[[ DATA SHOWN open ]]

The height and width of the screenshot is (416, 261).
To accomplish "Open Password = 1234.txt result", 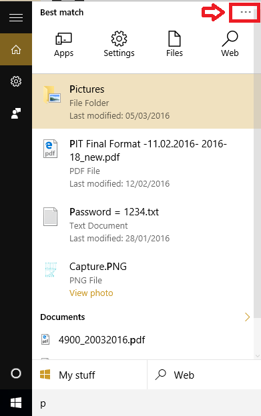I will pos(143,225).
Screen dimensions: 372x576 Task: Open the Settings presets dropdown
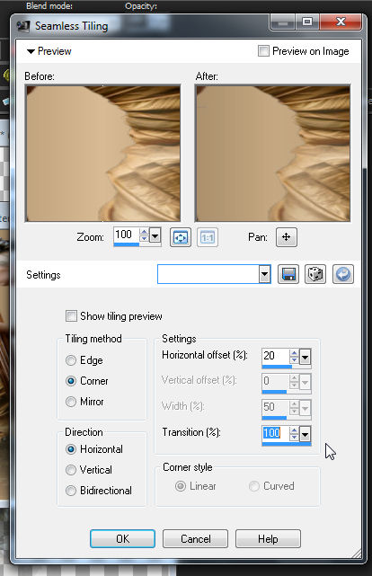coord(264,274)
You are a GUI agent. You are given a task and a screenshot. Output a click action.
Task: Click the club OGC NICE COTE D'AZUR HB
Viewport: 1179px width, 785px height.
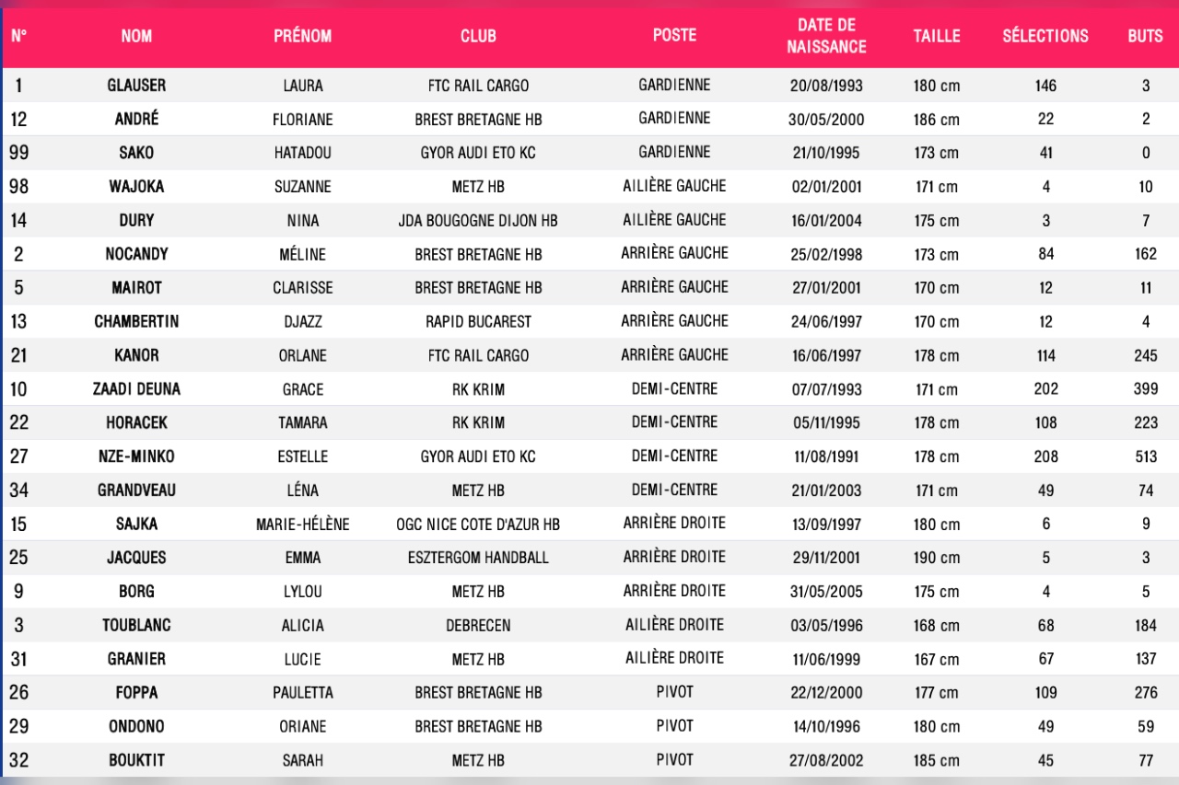tap(478, 525)
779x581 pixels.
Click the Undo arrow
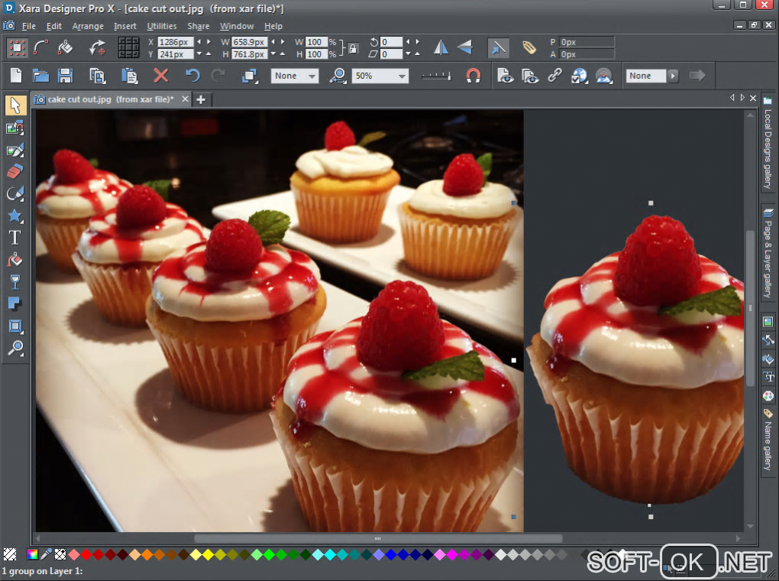pos(192,76)
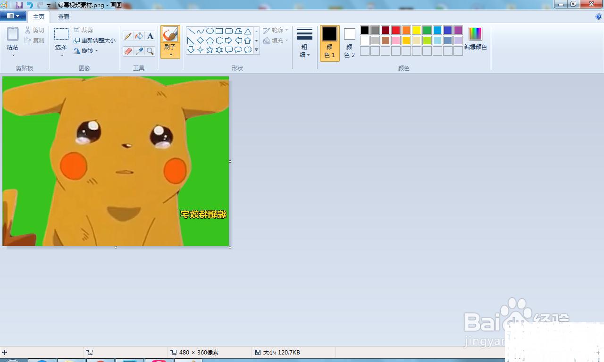Open 编辑颜色 edit colors dialog
Viewport: 604px width, 362px height.
click(x=475, y=38)
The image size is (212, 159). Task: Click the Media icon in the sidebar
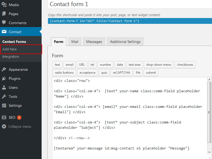point(4,5)
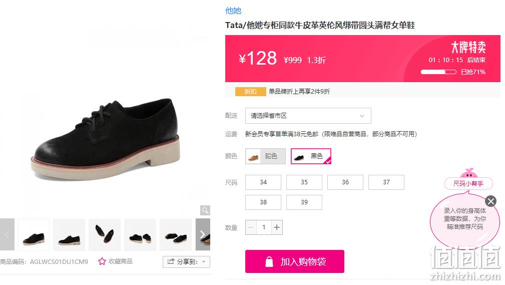Decrease quantity with the minus button
The height and width of the screenshot is (285, 505).
click(x=251, y=227)
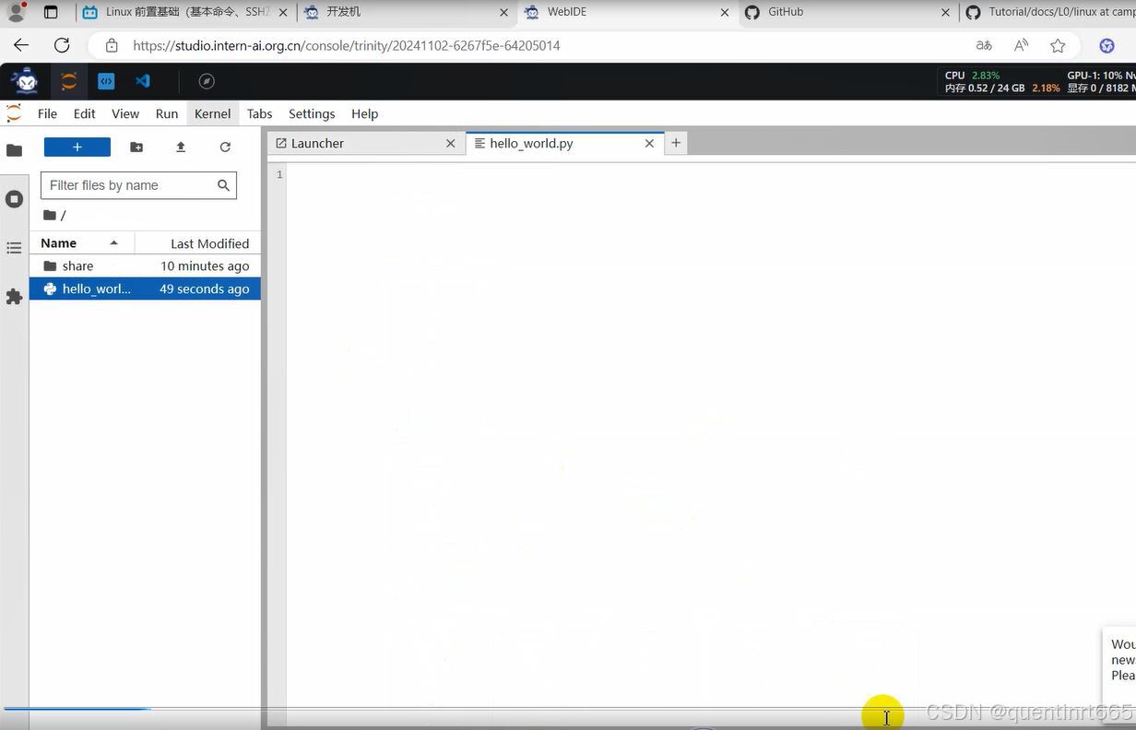The width and height of the screenshot is (1136, 730).
Task: Open the Running Terminals and Kernels sidebar icon
Action: click(14, 198)
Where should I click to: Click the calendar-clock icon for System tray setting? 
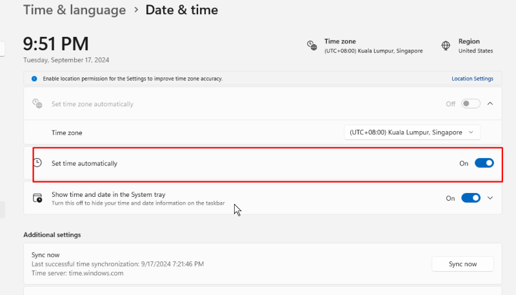pos(37,198)
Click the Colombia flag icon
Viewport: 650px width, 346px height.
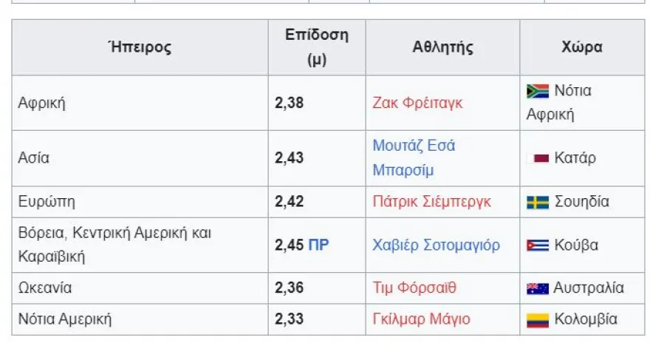coord(537,320)
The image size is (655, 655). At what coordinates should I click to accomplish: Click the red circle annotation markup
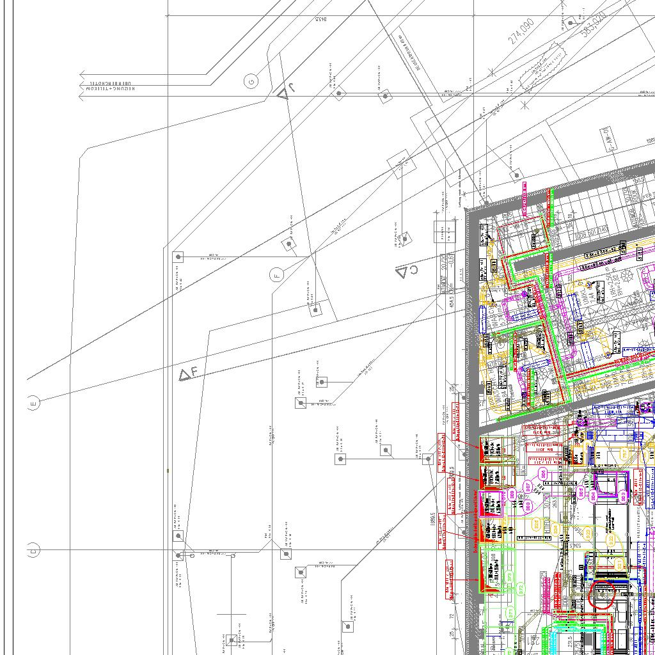[601, 596]
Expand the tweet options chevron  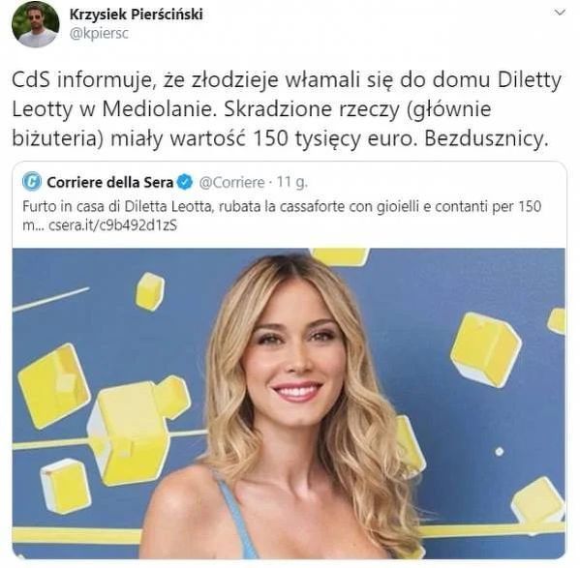tap(560, 13)
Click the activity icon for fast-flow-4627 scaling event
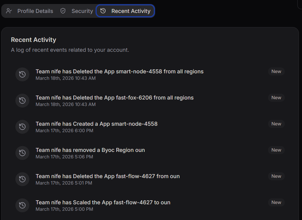This screenshot has height=220, width=302. click(22, 205)
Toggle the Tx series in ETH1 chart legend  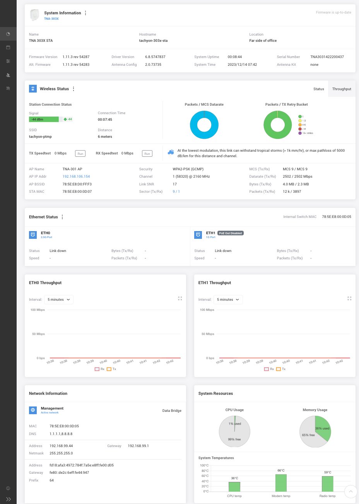point(281,369)
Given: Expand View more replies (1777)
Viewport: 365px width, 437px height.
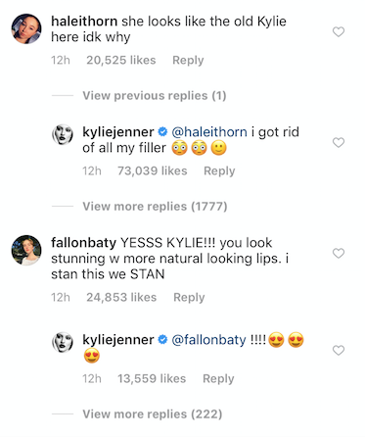Looking at the screenshot, I should click(155, 207).
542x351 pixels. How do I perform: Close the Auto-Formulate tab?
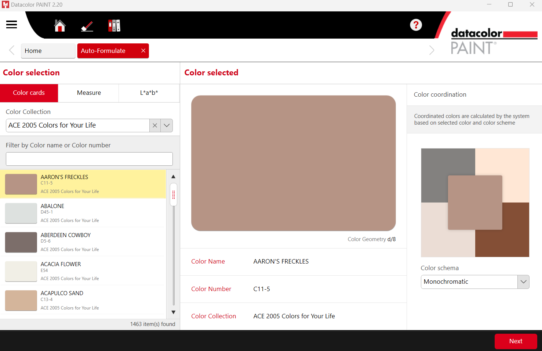(143, 51)
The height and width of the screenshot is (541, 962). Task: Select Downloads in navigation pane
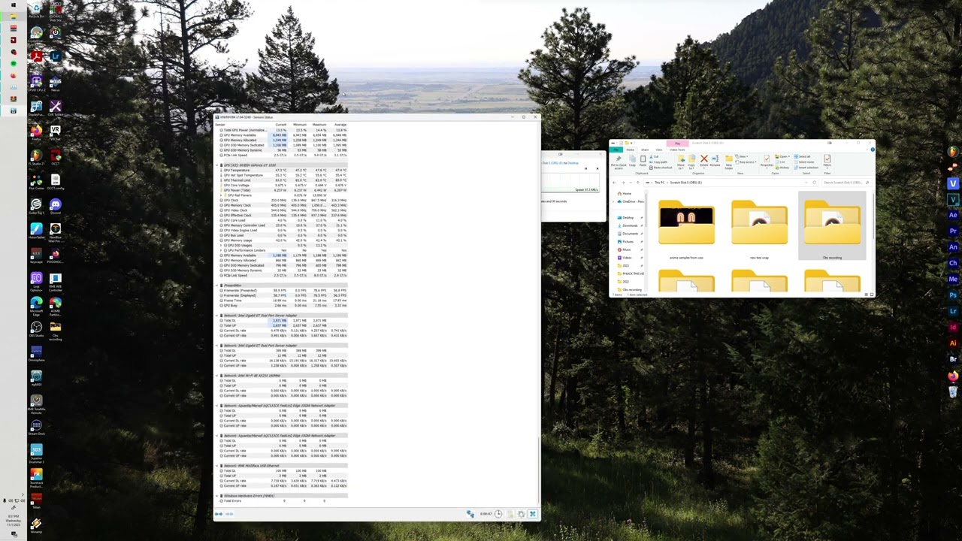point(629,225)
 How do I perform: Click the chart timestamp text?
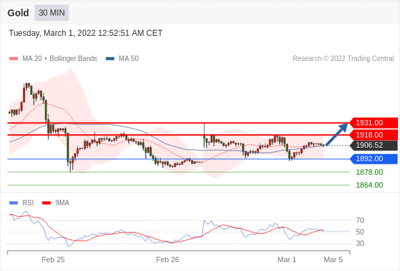click(85, 33)
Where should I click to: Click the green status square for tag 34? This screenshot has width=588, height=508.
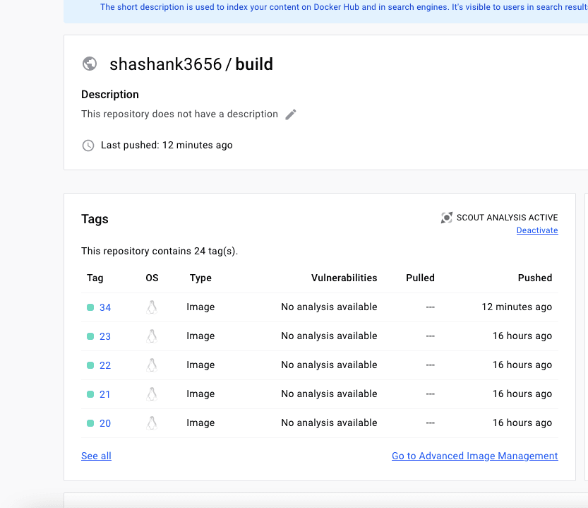90,307
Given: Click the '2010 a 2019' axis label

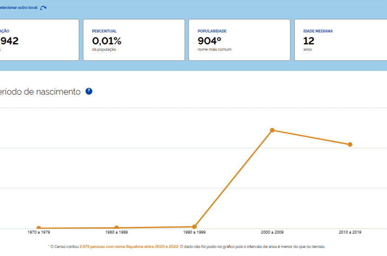Looking at the screenshot, I should coord(350,233).
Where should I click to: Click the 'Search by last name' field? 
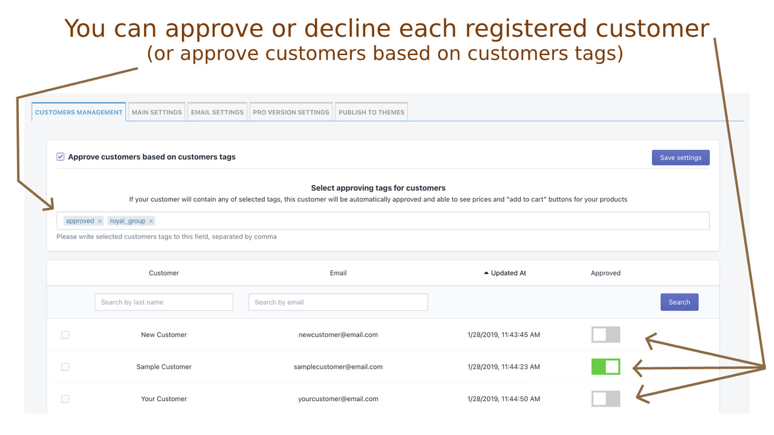point(163,301)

[[ DATA SHOWN closed ]]

__WHAT YOU NEED TO DO__: Please return only the lines running from the line with "Where should I click to: Click the green" to the final line of the data, both included, exactly and without any pictures.

__EXPECTED OUTPUT__:
Where should I click to: Click the green status square for tag 34? This screenshot has width=588, height=508.
90,307
Given: Click the '2010 a 2019' axis label

Looking at the screenshot, I should coord(350,233).
Where should I click to: Click the 'Search by last name' field? 
point(163,301)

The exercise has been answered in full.